I am working on XC7X020-2CLG484I, and i am going to need 2 unit of MT41J256M16HA-125 DDR3. I have included the MIG for these DDR3 configuration, but cant seem able to allocate the address to the correct bytegroup(Tn). Under the MIG Bank Selection, I am going to use BANK 13 for RAM_0 and BANK 33 for RAM_1.
Under the dropdown signal set, I got Address/Ctrl-0, Address/Ctrl-1, Address/Ctrl-2, DQ[0-7].
Look at the datasheet, I should need to have DQ[0-7] and DQ[8-15], so I have increase the datawidth to . But now I am having 5 choices under the signal set dropdown menu, Address/Ctrl-0, Address/Ctrl-1, Address/Ctrl-2, DQ[0-7], DQ[8-15]. But I only have 4 byte groups to assign for. The MT41J256M16HA-125 has A0-A15, so assume that I should be having 2 set of Address/Ctrl only, how can I reduce it to 2 for [A0~A15].

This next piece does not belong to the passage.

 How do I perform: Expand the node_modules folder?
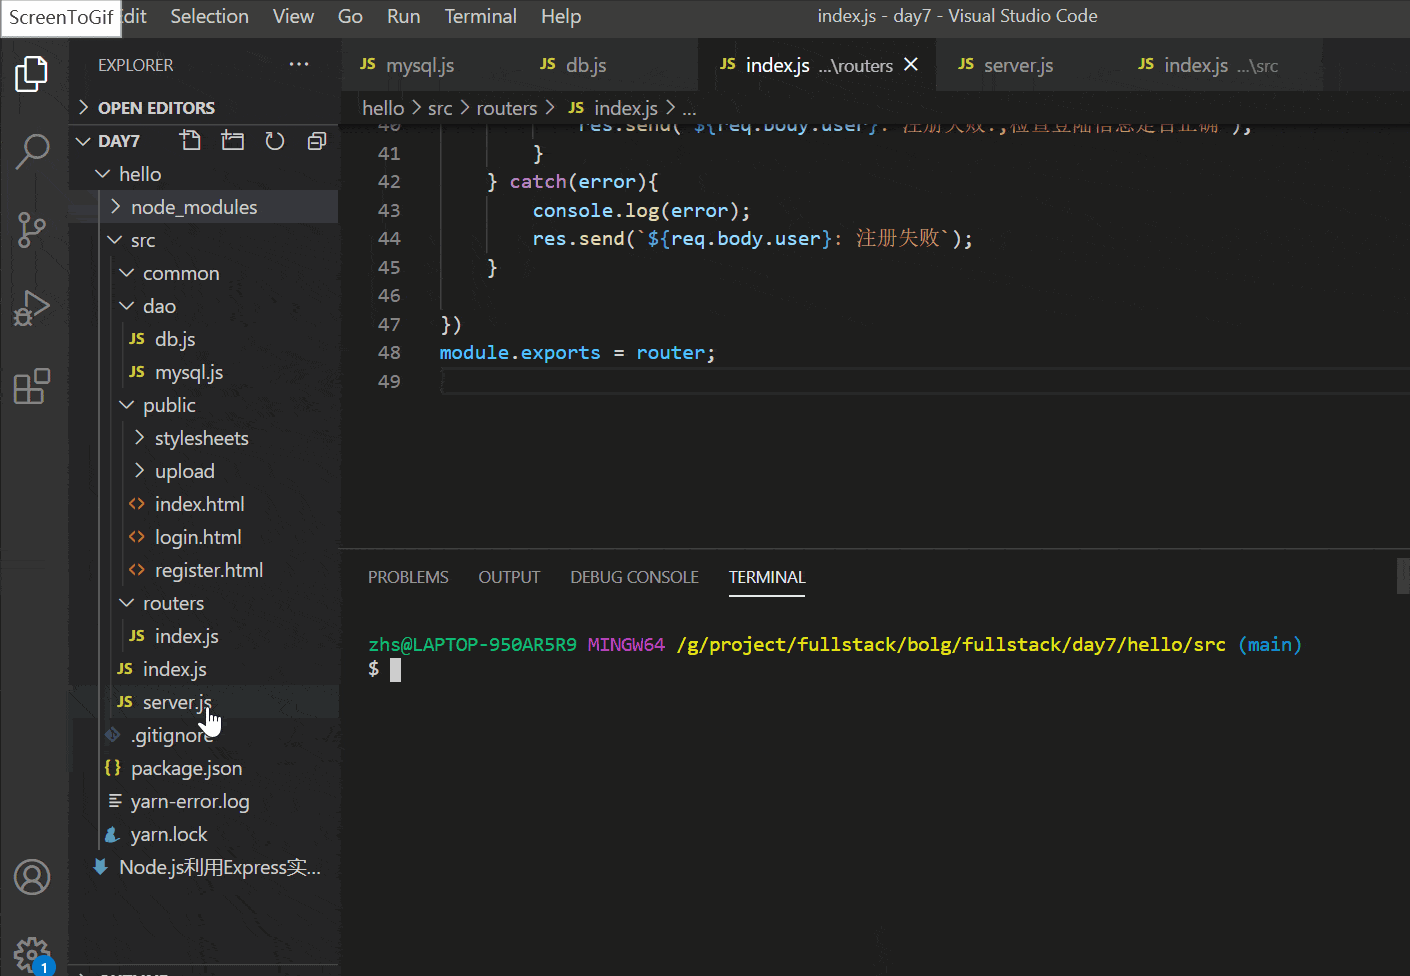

*Error: Memory Signals must be allocated within 3 vertical banks of the same column.
Can someone please guide me on connecting the 2xMT41J256M16HA-125 using the MIG? One on bank 13 and bank 33?
The reason you are seeing that error is because Bank 13 and 33 are in different FPGA I/O column. Here is a screenshot referencing this for XC7Z020CLG484 from Zynq 7000 Package and Planning Pinout in UG865:
Now, you can use a single x32 bit DDR3 interface as shown below:
All the address, control and data pins are allocated in Bank 34 and Bank 35 that are in a single FPGA I/O column and comply as also noted from UG865.
If you are trying to use 2 separate x16 DDR3 interfaces, as you can see above, this package does not have enough pins to support the configuration.
Note: A single instance of MIG IP can generate a memory interface width up to 72 bits. Based on the description of your memory topology it makes the most sense to generate a single IP core with a x32 data width.